— START —

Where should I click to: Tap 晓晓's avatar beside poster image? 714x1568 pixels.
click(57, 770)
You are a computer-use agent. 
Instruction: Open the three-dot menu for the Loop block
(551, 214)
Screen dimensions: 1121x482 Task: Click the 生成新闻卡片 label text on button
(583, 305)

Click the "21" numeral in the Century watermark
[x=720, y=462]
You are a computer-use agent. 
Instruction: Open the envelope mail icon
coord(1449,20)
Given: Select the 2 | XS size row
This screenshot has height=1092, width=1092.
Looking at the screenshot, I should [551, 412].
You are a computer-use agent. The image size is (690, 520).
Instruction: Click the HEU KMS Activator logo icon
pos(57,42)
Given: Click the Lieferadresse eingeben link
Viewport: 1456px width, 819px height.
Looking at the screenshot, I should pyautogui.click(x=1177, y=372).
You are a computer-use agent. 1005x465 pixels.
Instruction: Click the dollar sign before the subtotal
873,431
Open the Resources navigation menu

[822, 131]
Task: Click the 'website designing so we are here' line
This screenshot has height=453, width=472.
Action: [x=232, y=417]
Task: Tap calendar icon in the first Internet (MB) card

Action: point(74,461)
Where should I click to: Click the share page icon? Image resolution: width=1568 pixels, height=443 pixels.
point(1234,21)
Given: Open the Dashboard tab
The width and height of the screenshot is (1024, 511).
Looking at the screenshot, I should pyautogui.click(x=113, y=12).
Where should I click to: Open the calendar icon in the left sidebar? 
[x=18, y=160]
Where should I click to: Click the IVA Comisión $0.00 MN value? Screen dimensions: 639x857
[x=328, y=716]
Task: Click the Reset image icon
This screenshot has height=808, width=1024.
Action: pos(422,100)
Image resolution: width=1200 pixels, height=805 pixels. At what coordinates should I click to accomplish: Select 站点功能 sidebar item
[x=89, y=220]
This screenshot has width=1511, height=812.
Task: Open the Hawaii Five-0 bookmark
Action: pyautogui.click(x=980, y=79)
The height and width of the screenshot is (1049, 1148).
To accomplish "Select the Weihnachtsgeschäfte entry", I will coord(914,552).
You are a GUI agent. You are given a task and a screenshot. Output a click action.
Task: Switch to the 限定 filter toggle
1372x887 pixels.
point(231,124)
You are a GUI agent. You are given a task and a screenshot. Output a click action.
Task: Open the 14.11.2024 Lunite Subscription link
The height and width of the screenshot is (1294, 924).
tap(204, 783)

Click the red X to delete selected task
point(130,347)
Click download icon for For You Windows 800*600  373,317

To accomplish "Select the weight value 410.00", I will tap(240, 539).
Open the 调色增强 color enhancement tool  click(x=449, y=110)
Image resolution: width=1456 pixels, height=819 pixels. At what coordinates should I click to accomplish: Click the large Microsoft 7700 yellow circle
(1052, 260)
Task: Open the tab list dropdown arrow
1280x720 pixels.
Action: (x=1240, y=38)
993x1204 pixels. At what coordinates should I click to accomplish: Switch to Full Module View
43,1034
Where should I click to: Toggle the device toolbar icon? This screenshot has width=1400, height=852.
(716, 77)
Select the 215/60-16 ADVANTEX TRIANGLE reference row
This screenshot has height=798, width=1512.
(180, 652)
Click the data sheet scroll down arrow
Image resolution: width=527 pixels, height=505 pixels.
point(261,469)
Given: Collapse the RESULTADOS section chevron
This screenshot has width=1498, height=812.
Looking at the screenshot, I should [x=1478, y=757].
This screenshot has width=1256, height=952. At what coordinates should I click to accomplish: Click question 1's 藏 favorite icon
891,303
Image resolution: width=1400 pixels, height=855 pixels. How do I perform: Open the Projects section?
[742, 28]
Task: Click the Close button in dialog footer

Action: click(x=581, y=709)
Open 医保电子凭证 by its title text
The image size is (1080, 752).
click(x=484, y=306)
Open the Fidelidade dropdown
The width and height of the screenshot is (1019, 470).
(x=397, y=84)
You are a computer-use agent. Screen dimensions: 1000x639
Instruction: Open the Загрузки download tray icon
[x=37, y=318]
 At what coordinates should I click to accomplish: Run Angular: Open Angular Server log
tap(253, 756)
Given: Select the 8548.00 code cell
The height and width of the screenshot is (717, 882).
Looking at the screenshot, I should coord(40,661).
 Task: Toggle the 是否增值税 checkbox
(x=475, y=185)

— END —

◆ **Problem requirements**
Render the material from the line containing "Where should I click to: Click the IVA" through the line containing "Action: pos(422,100)" as a JSON list of strings, one string per line, omitting any blank lines.

◆ **Response**
[
  "Where should I click to: Click the IVA Comisión $0.00 MN value? Screen dimensions: 639x857",
  "[x=328, y=716]",
  "Task: Click the Reset image icon",
  "This screenshot has height=808, width=1024.",
  "Action: pos(422,100)"
]